Re: Multiple itemtypes in microdata from Jeni Tennison on 2011-10-13 (public-html-data-tf@w3.org from October 2011)

From: Jeni Tennison <jeni@jenitennison.com>
Date: Thu, 13 Oct 2011 16:48:12 +0100
To: Ian Hickson <ian@hixie.ch>
Cc: public-html-data-tf@w3.org, Henri Sivonen <hsivonen@iki.fi>
Message-Id: <CFD63044-BEEA-4888-AE82-D6583B6A5CD0@jenitennison.com>
On 12 Oct 2011, at 23:30, Ian Hickson wrote:
> On Wed, 12 Oct 2011, Jeni Tennison wrote:
>> One of the assumptions we're making within the HTML Data TF is that 
>> publishers will need to publish in multiple formats (rather than 
>> consumers understanding multiple formats)
> 
> That sounds like a horrible authoring experience. :-)

Yes, it sucks.

>> so that when/if there is eventual convergence on a single format, 
>> consumers aren't stuck having to be able to maintain a massive legacy. 
> 
> I don't understand what you mean. Surely if authors only provide data in 
> one vocabulary, it's less of a legacy to maintain than if they provide the 
> data in two vocabularies?

We're in a situation where not everyone in the world is consuming or publishing data using the same format (syntax or vocabulary).

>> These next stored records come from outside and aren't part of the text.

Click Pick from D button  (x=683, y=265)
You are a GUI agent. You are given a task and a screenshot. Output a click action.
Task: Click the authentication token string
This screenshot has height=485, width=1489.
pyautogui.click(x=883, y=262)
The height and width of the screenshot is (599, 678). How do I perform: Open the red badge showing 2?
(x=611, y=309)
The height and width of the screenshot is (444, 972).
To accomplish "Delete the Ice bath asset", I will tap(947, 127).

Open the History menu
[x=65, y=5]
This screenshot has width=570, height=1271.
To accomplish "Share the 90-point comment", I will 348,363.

We could say that each publisher should use only one format, but (given they're motivated to share their data as widely as possible), publishers can only do that if consumers understand multiple formats. I might be misrepresenting him but I think that Henri's argument is that consuming multiple formats places an unacceptable implementation burden on consumers and one that causes long-term problems because it's hard for consumers to remove support for a particular format once they have it.

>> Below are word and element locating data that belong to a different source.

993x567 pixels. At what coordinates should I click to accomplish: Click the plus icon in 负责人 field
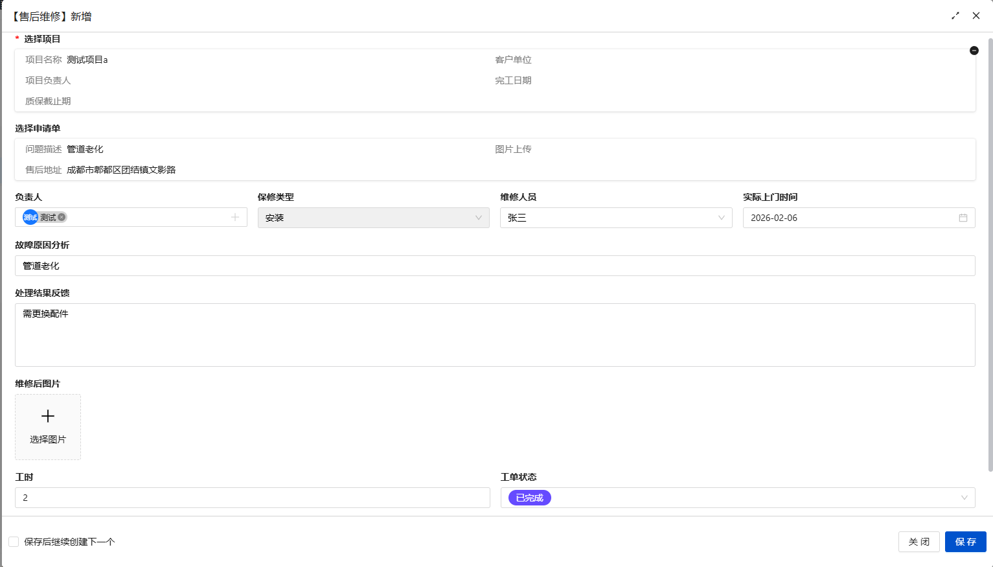pyautogui.click(x=235, y=217)
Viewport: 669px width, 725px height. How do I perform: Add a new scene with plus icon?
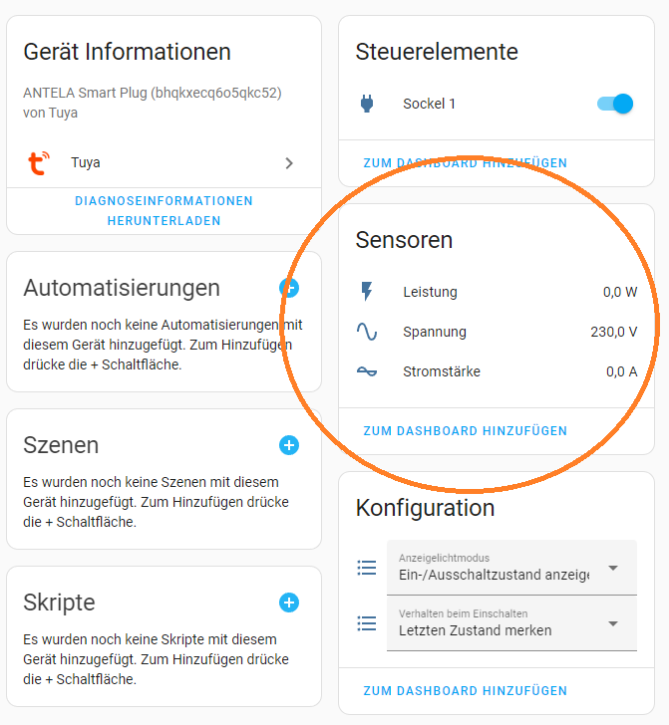click(289, 445)
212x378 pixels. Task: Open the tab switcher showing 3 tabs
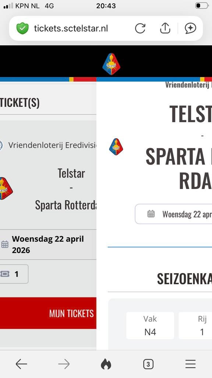pos(148,364)
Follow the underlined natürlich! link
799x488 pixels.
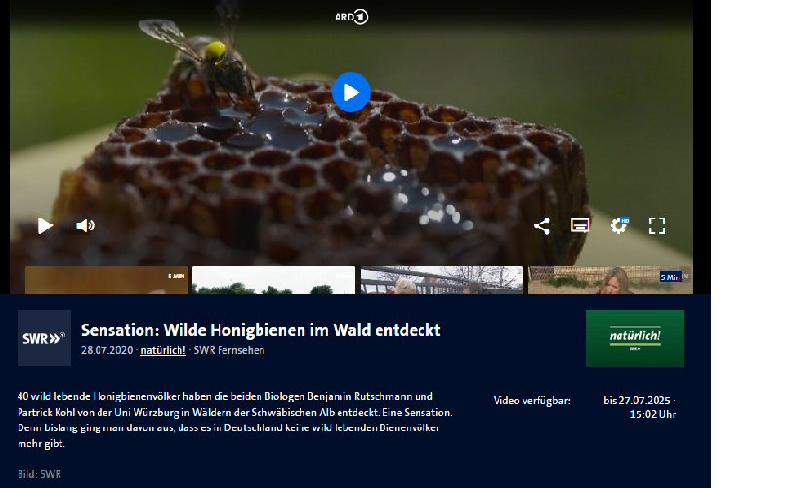click(163, 350)
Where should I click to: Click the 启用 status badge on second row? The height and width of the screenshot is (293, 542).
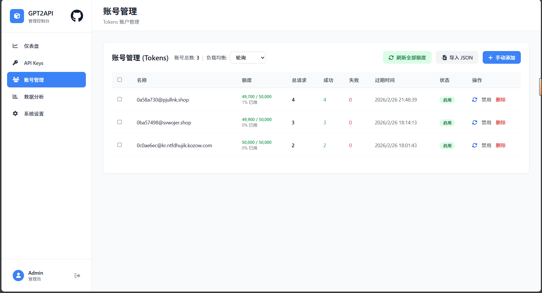(447, 122)
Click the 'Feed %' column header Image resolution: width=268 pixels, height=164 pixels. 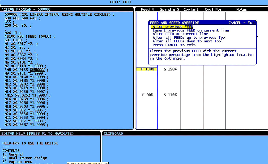[x=147, y=10]
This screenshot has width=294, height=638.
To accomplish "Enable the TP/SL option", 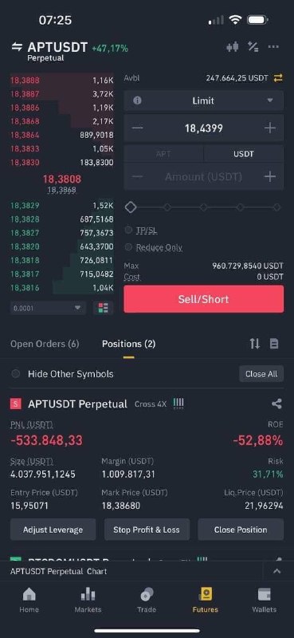I will 141,230.
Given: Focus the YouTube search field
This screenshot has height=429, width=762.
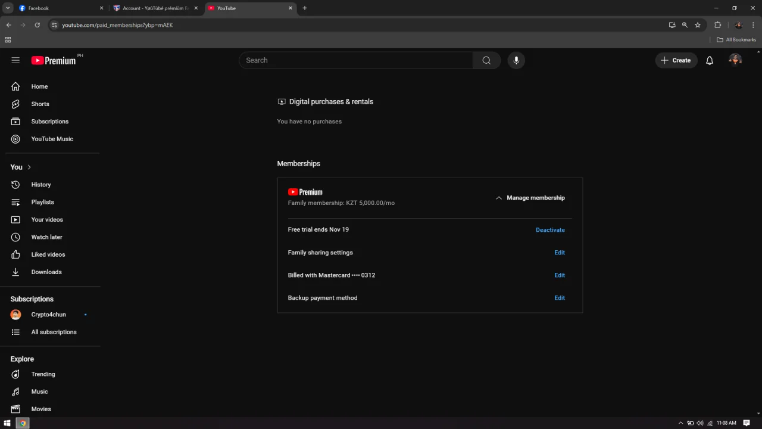Looking at the screenshot, I should click(356, 60).
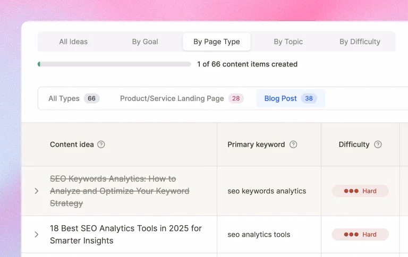Click the help icon next to Content idea
This screenshot has width=408, height=257.
click(101, 144)
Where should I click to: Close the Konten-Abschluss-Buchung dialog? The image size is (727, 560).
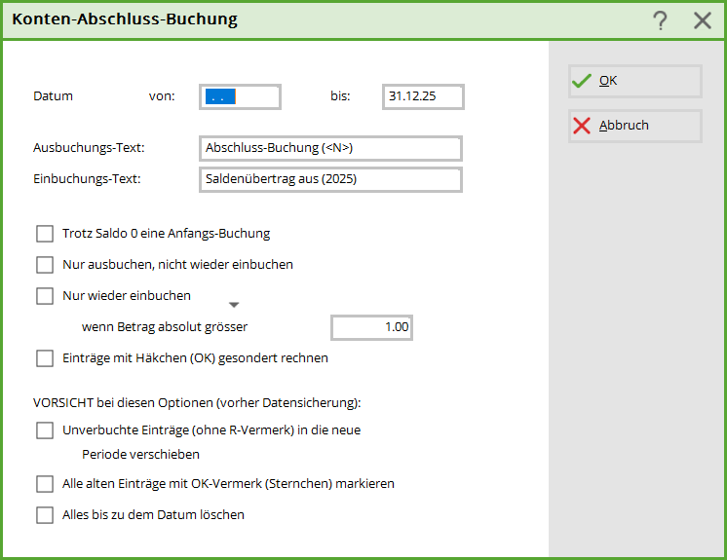[703, 20]
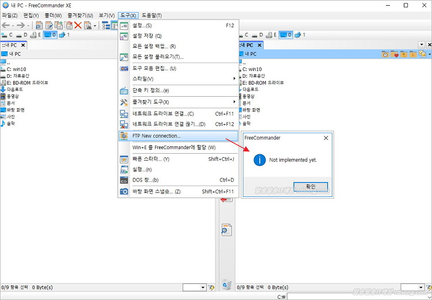Click the file viewer icon in the middle bar
Screen dimensions: 432x300
tap(226, 230)
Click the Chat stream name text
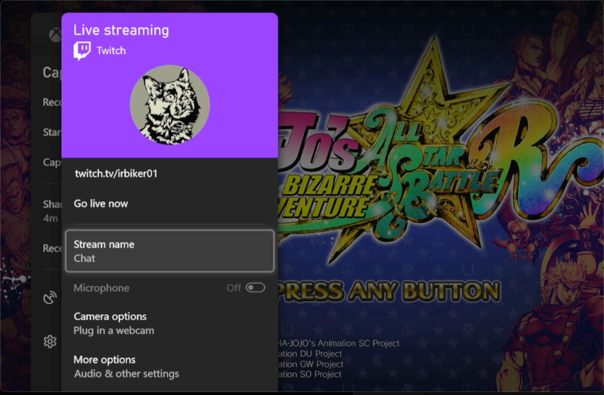 coord(84,258)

So the alternative is for consumers to each recognise a restricted range of formats, and for publishers to publish in whatever formats the consumers they care about understand, presumably dropping support for particular formats as they revise their websites and the consumers they care about change, fade and die.

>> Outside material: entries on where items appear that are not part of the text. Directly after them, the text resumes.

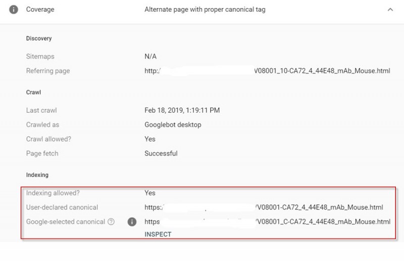Open the referring page URL

coord(267,71)
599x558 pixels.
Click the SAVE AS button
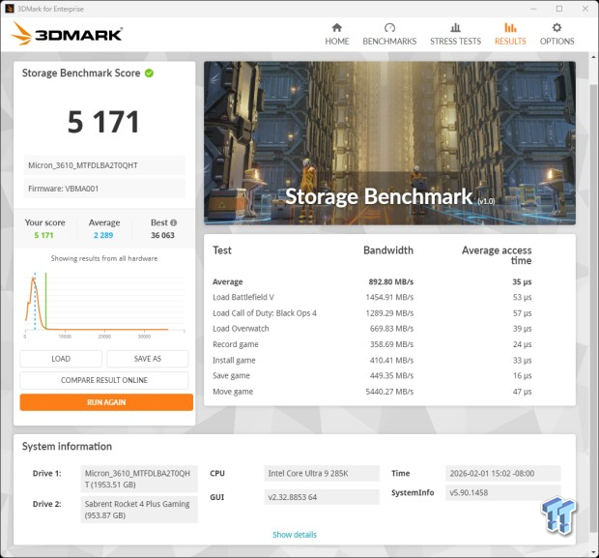click(x=148, y=359)
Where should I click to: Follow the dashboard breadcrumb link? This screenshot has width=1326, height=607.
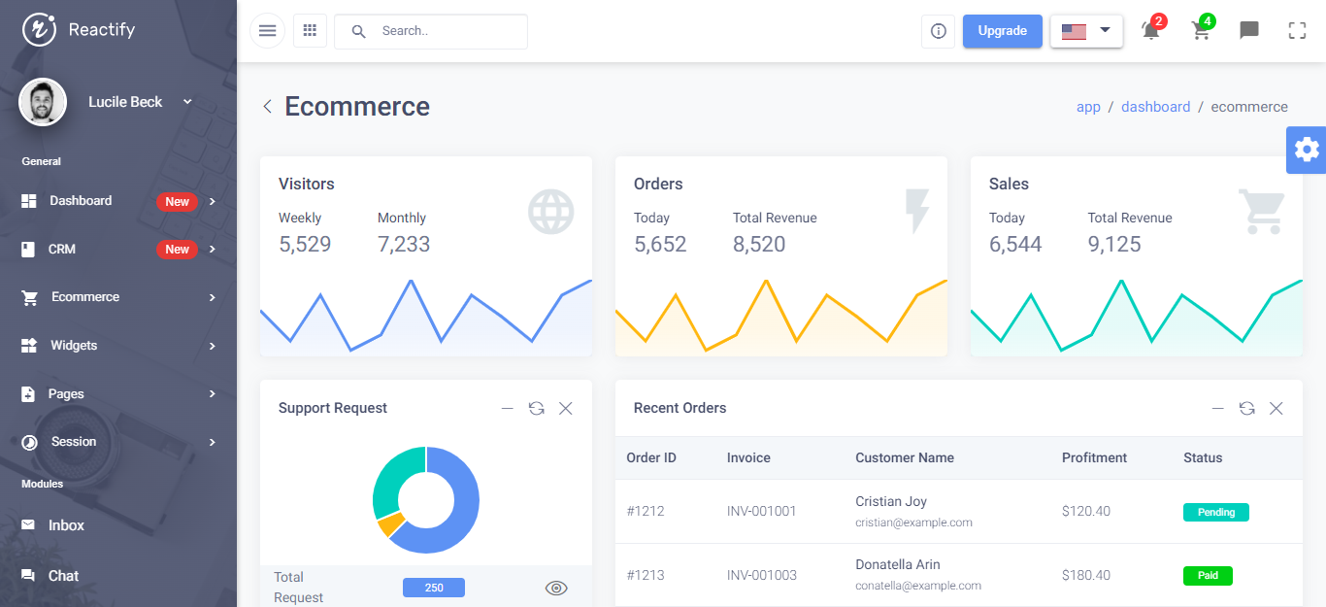click(x=1155, y=107)
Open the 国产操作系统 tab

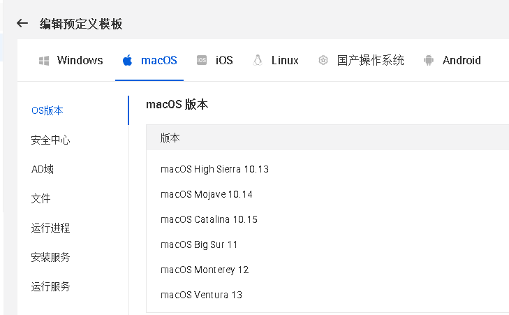click(x=370, y=61)
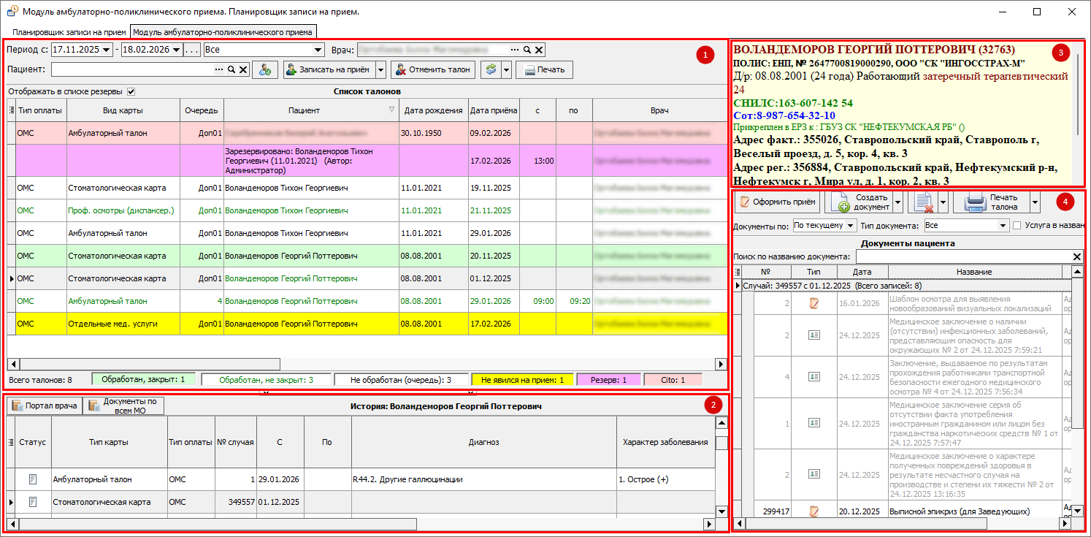Screen dimensions: 1091x537
Task: Click the 'Отменить талон' button
Action: tap(432, 69)
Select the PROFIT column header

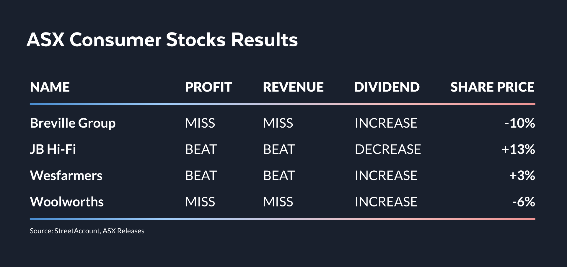tap(208, 87)
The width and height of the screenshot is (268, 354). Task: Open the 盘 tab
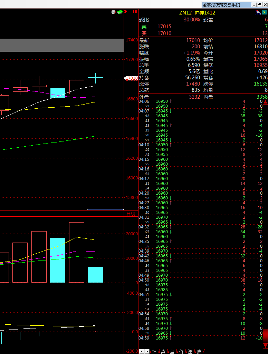pyautogui.click(x=172, y=351)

The current draft guidance about this choice is at

  http://www.w3.org/wiki/Choosing_an_HTML_Data_Format

Comments and suggestions welcome.

>> If people are using multiple vocabularies they will very probably want 
>> to use types from each of those vocabularies.
> 
> I'm not sure what you mean. What's the difference between "type" and 
> "vocabulary" here?

A type is a class, such as http://schema.org/Place or http://purl.org/goodrelations/v1#Location. A vocabulary is a set of classes and properties, such as the schema.org vocabulary or the GoodRelations vocabulary.

By the way, it would be great to have an example of the use of multiple itemtypes from the same vocabulary within the spec, particularly to make it clearer what it means by "same vocabulary".

>> An example of the kind of workaround that's currently being recommended 
>> is shown with the use of GoodRelations with schema.org where the ugly 
>> http://www.w3.org/1999/02/22-rdf-syntax-ns#type property is used to 
>> provide the GoodRelations type for the item while the itemtype holds the 
>> schema.org type. As you know, I've also blogged about this from the 
>> perspective of a publisher targeting both browsers and search engines.
> 
> If you've got two different vocabularies, just provide the data twice, e.g.:
> 
>   <div itemscope itemtype="http://example.org/feline">
>    <meta itemprop="name" content="Cat Adorable Pillar">
>    <meta itemprop="species" content="American Shorthair">
>    <meta itemprop="color" content="White">
>   </div>
>   <div itemscope itemtype="http://example.com/cat">
>    <meta itemprop="common-name" content="Pillar">
>    <meta itemprop="name" content="ASH"> <!-- American Shorthair code -->
>    <meta itemprop="color" content="#FFFFFF">
>   </div>
> 
> There's no sane way to use both vocabularies in parallel, since the 
> vocabularies will almost certainly have different requirements (e.g. in 
> this example, one has its colour as a string and the other as a hex code).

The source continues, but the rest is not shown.